Pourtant, la notion d’aliénation est autrement plus complexe. La conscience de l’aliénation et des mécanismes qui la mettent en place est au contraire un moment clef dans la prise de conscience que l’oppression n’est pas individuelle, mais collective, que le privé est politique. Jamais dans le mouvement des femmes, la mise en lumière de l’oppression, de son caractère systémique, n’a eu de contenu moralisant ou compassionnel, au contraire, c’est le levier qui permet aux victimes de l’oppression de déconstruire les évidences sociales et les préjugés, de dépasser l’atomisation dans laquelle elles sont maintenues.
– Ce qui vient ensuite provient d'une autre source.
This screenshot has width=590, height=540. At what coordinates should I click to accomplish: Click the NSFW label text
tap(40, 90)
« La liberté de disposer de son corps » implique aussi, pour celles qui se définissent comme « travailleuses du sexe », de vendre des services sexuels comme on vend sa force de travail… à moins de poser comme postulat que le sexe serait une activité à part et sacrée, parce qu’il touche à l’intimité… »
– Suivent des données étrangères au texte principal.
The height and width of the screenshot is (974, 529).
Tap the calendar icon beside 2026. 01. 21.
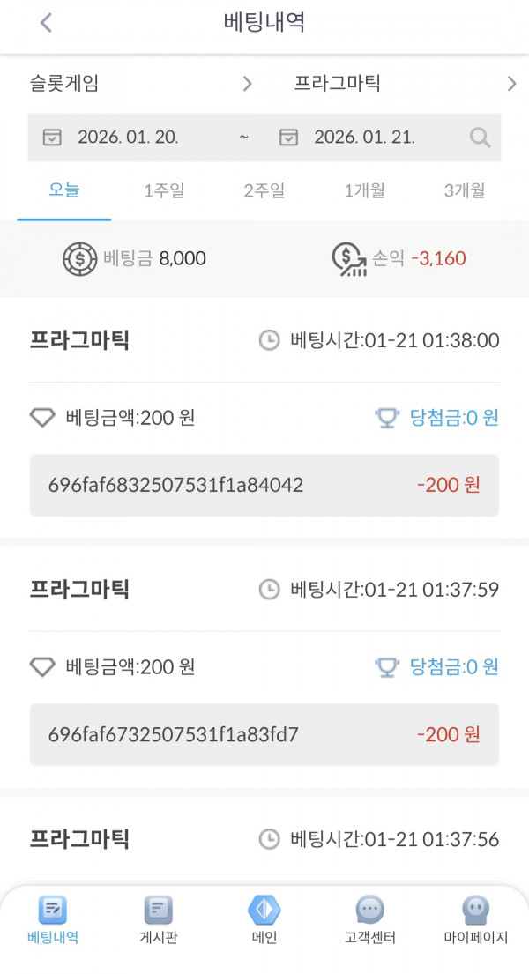click(x=291, y=137)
Dans la logique de ce qui précède, la liberté de disposer de son corps supposerait celle de vendre des services sexuels. On met sur le même plan droit de vivre sa sexualité sans entraves et droit de vendre la libre disposition de son sexe à autrui, droit de décider de sa fécondité et droit de vendre un service de gestation, etc. Puisqu’il n’y a plus d’aliénation, il n’y a plus d’oppression spécifique et donc plus de raison de penser qu’un libre choix individuel peut renvoyer à des situations de domination. Ce libéralisme philosophique, que nous condamnons sur le terrain de la lutte des classes, devient tout à coup normal sur celui de l’oppression des femmes. Quand les salariés d’une entreprise, sous le chantage de fermeture, acceptent librement un plan patronal qui remet en cause leurs acquis collectifs, tout le monde voit bien que cette liberté là est d’abord celle de ceux qui subissent une exploitation économique féroce et essayent d’y répondre au mieux. Tout individu peut de plein grés souscrire à une situation d’oppression ou d’exploitation, parce qu’il y voit un intérêt, un moindre mal où une satisfaction personnelle, il n’y a pas lieu de discuter cela ou de porter un jugement moral ; autre chose est de faire de ce choix individuel l’argument de légitimation de ladite situation d’oppression ou d’exploitation, en niant son caractère systémique.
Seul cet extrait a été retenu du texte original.